Sydney house prices fall as tax reforms cool auction market
Sydney house prices have entered a period of decline, marking the second largest nominal fall ever recorded for the city. Federal budget reforms and interest rate hikes are cited as primary drivers for the downturn.
Sydney house prices fall as tax reforms cool auction market
Sydney residential property values have entered a period of decline, with average home prices dropping $75,000 in the three months leading up to June. This decline, according to Australian Bureau of Statistics data, represents the second largest nominal fall ever recorded for the city.
The downturn is most visible at auctions, where buyer confidence has collapsed. Sydney has recorded seven consecutive weeks of clearance rates below 50 per cent. In the week prior to last, the final clearance rate hit 41.7 per cent, the lowest level since April 2020. Some measures from SQM Research place that figure even lower at 31.9 per cent, levels reminiscent of the 2008 Global Financial Crisis.
Market activity has slowed across various regions. PropTrack data from the last four weeks shows clearance rates of just 26 per cent on the Central Coast and 34 per cent in Blacktown. The northern beaches, north shore, and Hills District recorded success rates between 37 and 38 per cent. These figures contrast sharply with the 60-80 per cent success rates seen in these regions last year.
Budget reforms drive investor retreat
Analysts point to the federal budget announced in May as a primary driver of the volatility. The Albanese government introduced tax reforms including cuts to capital gains tax concessions and negative gearing benefits. These changes passed parliament last week and are set to take effect in July 2027.
Additionally, a deal with the Greens means self-managed super funds (SMSFs) can no longer be used to borrow for investment properties. According to independent economist Peter Esho, founder of Flexdoc, these policies have primarily impacted the lower end of the investor market, reducing confidence and causing investors to retreat.
Because investors often compete at the same price points as first-time buyers, Esho says this retreat may open the market to those buyers. However, he notes a paradox where sentiment-driven first home buyers are often hesitant to enter a market that is not rising.
Louis Christopher, director of SQM Research, described the situation as a downturn that will last some time, attributing the fall to a combination of interest rate hikes in February, the Iran war, and the May budget. He predicts Sydney home prices could fall 9 per cent this year, potentially scrubbing $100,000 off average dwelling values. ANZ and Commonwealth Bank have provided similar projections of falls up to 8.4 per cent and 6 per cent, respectively.
Impact on first home buyers
For some prospective owners, the cooling market offers a glimmer of hope.
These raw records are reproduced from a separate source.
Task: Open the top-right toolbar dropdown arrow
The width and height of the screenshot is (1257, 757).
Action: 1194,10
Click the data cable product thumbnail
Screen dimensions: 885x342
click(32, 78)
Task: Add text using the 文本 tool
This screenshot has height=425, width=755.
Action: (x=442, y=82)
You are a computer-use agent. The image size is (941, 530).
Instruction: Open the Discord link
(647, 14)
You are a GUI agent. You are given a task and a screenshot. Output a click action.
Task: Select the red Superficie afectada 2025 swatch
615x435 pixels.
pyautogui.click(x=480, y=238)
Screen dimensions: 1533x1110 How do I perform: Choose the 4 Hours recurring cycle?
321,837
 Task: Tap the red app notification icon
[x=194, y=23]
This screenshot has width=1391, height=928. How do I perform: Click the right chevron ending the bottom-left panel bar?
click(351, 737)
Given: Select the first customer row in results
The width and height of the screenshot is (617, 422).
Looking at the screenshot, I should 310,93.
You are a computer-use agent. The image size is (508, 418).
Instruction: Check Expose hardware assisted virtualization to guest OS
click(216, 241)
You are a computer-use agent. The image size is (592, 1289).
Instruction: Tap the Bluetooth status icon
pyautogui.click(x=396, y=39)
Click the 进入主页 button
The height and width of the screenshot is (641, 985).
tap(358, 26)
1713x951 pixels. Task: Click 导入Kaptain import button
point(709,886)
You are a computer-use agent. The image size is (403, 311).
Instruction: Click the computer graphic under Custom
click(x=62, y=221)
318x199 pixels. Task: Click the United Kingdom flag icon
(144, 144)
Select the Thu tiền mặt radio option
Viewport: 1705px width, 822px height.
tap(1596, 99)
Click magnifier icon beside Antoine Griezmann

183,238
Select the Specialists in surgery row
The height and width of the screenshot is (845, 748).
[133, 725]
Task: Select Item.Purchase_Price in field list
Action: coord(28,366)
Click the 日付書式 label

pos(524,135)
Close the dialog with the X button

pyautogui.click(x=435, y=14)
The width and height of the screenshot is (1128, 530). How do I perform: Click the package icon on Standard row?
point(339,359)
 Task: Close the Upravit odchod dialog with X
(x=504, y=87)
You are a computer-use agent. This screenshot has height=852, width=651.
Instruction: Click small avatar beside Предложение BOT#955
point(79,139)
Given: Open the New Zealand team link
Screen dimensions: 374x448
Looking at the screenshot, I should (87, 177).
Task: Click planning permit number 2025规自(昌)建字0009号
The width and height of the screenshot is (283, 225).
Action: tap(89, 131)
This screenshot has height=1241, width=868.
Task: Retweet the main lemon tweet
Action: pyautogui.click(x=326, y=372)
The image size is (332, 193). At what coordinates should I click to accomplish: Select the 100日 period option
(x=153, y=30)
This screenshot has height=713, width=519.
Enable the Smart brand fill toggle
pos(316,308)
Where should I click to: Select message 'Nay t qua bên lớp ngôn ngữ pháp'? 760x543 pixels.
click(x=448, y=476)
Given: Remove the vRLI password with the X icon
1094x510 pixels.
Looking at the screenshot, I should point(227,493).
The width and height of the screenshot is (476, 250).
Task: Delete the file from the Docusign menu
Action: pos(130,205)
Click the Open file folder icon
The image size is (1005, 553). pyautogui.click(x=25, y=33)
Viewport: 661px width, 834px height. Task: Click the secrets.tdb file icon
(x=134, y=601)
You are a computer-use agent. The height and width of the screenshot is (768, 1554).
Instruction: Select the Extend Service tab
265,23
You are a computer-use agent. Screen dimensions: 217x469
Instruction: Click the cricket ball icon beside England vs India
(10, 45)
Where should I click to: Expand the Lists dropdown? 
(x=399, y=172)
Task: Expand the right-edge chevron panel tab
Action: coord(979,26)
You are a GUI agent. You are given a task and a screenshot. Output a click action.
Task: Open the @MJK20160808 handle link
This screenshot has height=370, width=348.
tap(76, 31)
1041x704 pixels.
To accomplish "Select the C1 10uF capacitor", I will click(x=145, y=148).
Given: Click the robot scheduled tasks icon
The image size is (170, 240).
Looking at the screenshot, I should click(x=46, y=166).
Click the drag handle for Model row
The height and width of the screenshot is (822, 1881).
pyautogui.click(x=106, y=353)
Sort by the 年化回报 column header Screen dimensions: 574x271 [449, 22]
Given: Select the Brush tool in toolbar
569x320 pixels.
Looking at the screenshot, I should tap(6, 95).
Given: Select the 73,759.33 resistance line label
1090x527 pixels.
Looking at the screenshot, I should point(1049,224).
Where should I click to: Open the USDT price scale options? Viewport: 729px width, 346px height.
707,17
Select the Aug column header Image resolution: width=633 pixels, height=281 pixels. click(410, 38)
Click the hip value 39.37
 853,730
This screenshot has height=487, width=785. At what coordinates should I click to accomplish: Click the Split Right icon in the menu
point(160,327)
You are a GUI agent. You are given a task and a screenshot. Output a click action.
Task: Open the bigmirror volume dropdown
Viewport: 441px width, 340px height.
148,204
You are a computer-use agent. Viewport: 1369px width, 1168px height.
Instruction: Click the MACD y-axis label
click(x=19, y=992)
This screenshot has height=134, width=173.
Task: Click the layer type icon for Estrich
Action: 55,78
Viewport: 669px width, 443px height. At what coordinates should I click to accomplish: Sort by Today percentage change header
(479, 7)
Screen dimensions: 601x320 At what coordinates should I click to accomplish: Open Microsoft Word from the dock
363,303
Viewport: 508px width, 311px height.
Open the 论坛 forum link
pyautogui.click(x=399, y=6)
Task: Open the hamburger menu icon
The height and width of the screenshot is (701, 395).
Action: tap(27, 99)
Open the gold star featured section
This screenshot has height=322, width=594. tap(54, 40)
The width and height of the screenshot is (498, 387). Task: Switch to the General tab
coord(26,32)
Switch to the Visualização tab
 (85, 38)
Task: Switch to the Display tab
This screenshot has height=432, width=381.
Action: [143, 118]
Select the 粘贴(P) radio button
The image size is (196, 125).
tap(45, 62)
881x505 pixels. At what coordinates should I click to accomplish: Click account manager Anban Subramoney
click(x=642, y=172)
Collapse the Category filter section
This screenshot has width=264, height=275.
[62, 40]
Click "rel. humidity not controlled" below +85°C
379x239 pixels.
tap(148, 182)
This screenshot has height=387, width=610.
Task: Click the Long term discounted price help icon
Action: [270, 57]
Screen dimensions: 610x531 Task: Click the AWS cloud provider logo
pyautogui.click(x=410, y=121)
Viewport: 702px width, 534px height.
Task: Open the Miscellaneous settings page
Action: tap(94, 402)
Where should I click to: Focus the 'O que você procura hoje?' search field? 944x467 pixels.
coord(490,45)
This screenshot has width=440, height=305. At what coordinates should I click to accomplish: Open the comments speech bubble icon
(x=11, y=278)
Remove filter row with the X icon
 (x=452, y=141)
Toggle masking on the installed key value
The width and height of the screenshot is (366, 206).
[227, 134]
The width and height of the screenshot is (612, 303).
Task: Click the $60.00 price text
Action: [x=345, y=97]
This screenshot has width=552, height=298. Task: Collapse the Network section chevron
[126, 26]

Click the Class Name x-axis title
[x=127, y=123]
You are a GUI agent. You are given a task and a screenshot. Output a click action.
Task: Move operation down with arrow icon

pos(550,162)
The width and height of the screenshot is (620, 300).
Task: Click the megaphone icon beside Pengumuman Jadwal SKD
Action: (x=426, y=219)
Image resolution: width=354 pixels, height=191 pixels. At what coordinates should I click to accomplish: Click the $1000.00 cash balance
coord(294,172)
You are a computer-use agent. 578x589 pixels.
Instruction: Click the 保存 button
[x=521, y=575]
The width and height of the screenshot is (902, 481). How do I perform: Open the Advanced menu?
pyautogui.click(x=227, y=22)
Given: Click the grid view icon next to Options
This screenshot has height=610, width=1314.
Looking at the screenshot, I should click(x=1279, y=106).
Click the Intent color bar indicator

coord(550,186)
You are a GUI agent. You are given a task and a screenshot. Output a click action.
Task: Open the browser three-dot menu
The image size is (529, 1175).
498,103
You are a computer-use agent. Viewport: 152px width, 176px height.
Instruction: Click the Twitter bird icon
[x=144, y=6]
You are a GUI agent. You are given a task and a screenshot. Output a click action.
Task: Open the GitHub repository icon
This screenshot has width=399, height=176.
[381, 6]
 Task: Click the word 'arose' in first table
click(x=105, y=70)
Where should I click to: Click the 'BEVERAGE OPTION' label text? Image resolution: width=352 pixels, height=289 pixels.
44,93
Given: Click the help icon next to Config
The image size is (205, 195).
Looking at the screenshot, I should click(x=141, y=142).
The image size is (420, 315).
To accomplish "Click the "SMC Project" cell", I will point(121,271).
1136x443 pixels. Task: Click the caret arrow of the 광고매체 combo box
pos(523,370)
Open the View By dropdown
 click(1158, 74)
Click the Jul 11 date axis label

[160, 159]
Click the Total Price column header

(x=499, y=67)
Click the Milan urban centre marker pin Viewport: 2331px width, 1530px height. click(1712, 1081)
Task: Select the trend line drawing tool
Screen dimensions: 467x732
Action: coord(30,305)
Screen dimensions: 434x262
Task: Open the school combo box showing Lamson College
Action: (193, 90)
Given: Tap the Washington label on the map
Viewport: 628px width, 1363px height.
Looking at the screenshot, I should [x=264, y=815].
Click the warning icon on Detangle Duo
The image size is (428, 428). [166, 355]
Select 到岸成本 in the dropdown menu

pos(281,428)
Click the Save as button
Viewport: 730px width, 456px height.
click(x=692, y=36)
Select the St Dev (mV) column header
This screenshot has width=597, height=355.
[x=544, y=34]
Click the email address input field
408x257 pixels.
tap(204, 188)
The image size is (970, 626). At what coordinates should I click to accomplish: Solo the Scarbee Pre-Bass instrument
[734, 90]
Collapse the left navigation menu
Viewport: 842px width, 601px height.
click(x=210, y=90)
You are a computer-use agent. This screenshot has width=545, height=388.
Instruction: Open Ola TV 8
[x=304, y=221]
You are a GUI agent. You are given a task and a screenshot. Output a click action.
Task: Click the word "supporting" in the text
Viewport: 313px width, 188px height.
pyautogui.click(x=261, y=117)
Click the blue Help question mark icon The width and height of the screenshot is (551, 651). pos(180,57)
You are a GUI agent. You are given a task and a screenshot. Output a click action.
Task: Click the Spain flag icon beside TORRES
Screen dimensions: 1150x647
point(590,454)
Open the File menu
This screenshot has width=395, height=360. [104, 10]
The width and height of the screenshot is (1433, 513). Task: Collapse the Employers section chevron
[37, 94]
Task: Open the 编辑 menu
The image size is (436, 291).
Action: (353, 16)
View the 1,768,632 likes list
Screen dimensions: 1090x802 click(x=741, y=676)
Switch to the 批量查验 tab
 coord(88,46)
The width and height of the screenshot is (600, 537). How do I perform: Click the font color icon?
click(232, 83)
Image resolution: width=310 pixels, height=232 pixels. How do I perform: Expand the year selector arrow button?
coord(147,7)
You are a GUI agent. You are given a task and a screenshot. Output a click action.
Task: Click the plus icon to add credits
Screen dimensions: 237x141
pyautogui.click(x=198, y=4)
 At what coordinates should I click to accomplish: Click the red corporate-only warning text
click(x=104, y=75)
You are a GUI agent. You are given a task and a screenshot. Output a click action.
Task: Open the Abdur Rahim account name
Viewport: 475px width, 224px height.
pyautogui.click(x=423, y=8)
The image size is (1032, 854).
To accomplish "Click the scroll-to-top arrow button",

Ruban Parajuli and Arya Katel, both 25, recently attended an auction in Glebe, noting that areas previously untouchable
have come into a touching range
.
But for others, the drops are insufficient. Hamish Sutton, a 35-year-old lawyer who has rented for 18 years, stated that prices remain unaffordable and he is limited to seeking lower-value apartment stock.
Broader data highlights the struggle for entry. A report from REA Group and Commonwealth Bank found that a typical first home buying household — aged 25-39 and earning $129,000 per year — could afford only 17 per cent of properties sold last year. This is the lowest level of affordability since 1995. In New South Wales, an average-income household must save for approximately 6.9 years to secure a 20 per cent deposit.
Government interventions and future outlook
The federal government has downplayed the impact of its tax shifts. A spokesperson for Housing Minister Clare O’Neil stated:
"The changes in the budget mean house prices will be 2 per cent lower than they would otherwise have been."
Spokesperson for Clare O’Neil, via realestate.com.au
To counteract affordability barriers, the government is expanding the Home Guarantee Scheme (HGS) starting 1 October 2025. The updated scheme will feature unlimited places, the removal of income caps, and higher property price caps, potentially around $1.5 million for Sydney. This allows eligible buyers to purchase with a 5 per cent deposit without paying lenders mortgage insurance.
This federal support can be combined with New South Wales state assistance, including the First Home Owner Grant of $10,000 for new builds and stamp duty concessions for properties up to $1 million.
While these measures may help buyers enter the market, some analysts warn they could create short-term upward pressure on prices for entry-to-mid tier properties during the Spring selling season of October and November. This demand bulge is expected to coincide with the traditional seasonal increase in listings.